## Input rows:
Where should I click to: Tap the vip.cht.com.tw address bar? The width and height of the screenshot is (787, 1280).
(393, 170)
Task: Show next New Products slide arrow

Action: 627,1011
---
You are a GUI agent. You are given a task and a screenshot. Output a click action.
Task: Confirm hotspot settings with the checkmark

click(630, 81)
--
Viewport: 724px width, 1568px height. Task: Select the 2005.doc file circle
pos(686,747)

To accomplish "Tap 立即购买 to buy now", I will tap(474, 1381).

## Problem description:
Return the data unchanged from the line with "Where should I" to the line with "Action: 627,1011", including both of those lines.

## Exercise result:
Where should I click to: Tap the vip.cht.com.tw address bar? The width and height of the screenshot is (787, 1280).
(393, 170)
Task: Show next New Products slide arrow

Action: 627,1011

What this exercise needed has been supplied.